» Selected passage
___

- Written by: Kamlesh Pandey; Anirudh Pathak; Jitesh Patel;
- Directed by: Santram Varma;
- Starring: see below
- Opening theme: "Thodi Si Zameen Thoda Sa Aasmaan" by Alka Yagnik
- Country of origin: India
- No. of seasons: 1
- No. of episodes: 100

Production
- Producers: Smriti Irani; Ekta Kapoor; Shobha Kapoor;
- Cinematography: Sanjay Memane; Suhas Shirodkar;
- Editors: Dhirendra Singh; Sharad Mulik; Kamlesh Singh;
- Running time: approx.22 minutes

Original release
- Network: STAR Plus
- Release: 19 August 2006 – 2 September 2007

= Thodi Si Zameen Thoda Sa Aasmaan =

Thodi Si Zameen Thoda Sa Aasmaan is an Indian television show broadcast on STAR Plus. The series was produced by Smriti Irani along with Ekta Kapoor. It aired during weekends from 19 August 2006 to 2 September 2007.

== Plot ==
A factory's workers have lost their job as the factory has shut down. Uma (Smriti Irani) has to work hard to run her family as her father and brother have lost their jobs.

Uma tries to motivate the people of her locality to work hard to conform various roles in the running of a mall, so they can all have jobs to run their families. Besides being a hard worker, Uma goes to school to fulfill her dreams even though that is not her parents’ priority.

___

» Objective 1
Reproduce the passage of the Thodi Si Zameen Thoda Sa Aasmaan article between "Thodi Si Zameen Thoda Sa Aasmaan is" and "her parents’ priority.", inclusive.
» Objective 2
Carry the Thodi Si Zameen Thoda Sa Aasmaan article forward from its last sentence.

» Material shown
___

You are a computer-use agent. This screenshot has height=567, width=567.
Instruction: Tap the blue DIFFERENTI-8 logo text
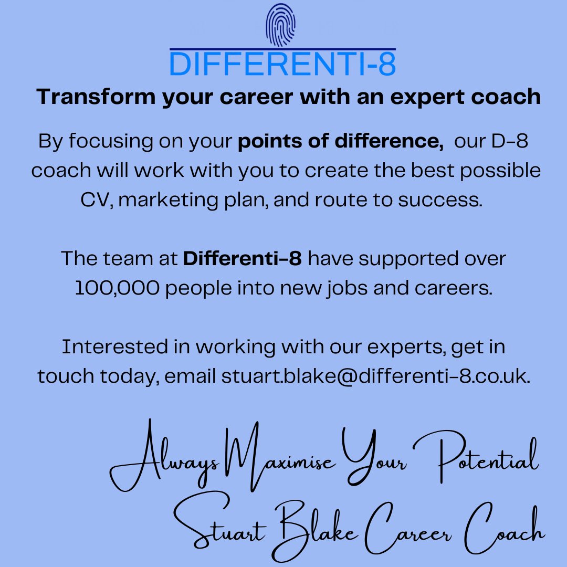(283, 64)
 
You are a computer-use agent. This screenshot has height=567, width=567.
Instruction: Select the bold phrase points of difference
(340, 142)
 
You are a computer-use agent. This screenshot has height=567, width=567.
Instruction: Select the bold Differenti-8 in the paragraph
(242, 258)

___

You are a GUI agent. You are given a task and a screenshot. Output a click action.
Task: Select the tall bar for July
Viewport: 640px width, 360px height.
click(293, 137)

___

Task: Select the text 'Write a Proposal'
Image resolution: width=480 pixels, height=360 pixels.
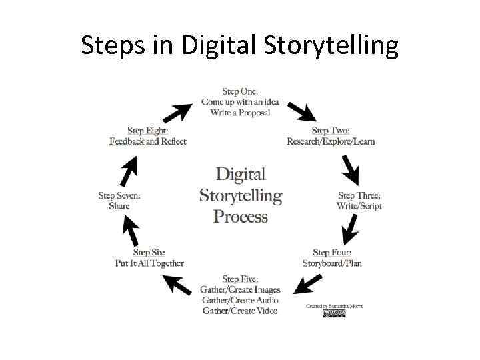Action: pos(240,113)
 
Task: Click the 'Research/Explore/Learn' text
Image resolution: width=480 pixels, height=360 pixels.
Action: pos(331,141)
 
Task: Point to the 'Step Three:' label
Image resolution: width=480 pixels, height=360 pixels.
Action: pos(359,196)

___

» Written answer 1
Thodi Si Zameen Thoda Sa Aasmaan is an Indian television show broadcast on STAR Plus. The series was produced by Smriti Irani along with Ekta Kapoor. It aired during weekends from 19 August 2006 to 2 September 2007.

== Plot ==
A factory's workers have lost their job as the factory has shut down. Uma (Smriti Irani) has to work hard to run her family as her father and brother have lost their jobs.

Uma tries to motivate the people of her locality to work hard to conform various roles in the running of a mall, so they can all have jobs to run their families. Besides being a hard worker, Uma goes to school to fulfill her dreams even though that is not her parents’ priority.

» Written answer 2
== Cast ==
- Smriti Irani as Uma Apte
- Usha Nadkarni as Girija
- Pawan Shankar as Sanjay Apte
- Jaya Bhattacharya as Pooja
- Sanjeet Bedi as Munna
- Kiran Karmarkar as Sudhanshu
- Harsh Chhaya as Dushyant Jajodia
- Madhavi Chopra as Sapna
- Sachin Tyagi as Prashant
- Shweta Salve as Malvica Chopra
- Shraddha Nigam

==Production==
The series was produced by Smriti Irani with her own new production house Ugraya Entertainment partnering and co produced with Ekta Kapoor's Balaji Telefilms, based on the real life incidents and set in Mumbai Chawl. When the contract between them got over after 52 episodes, Kapoor and Balaji Telefilms moved out of the production of the series in February 2007.

This is the first series produced by Smriti Irani and also the first one in which Balaji Telefilms were co-producers.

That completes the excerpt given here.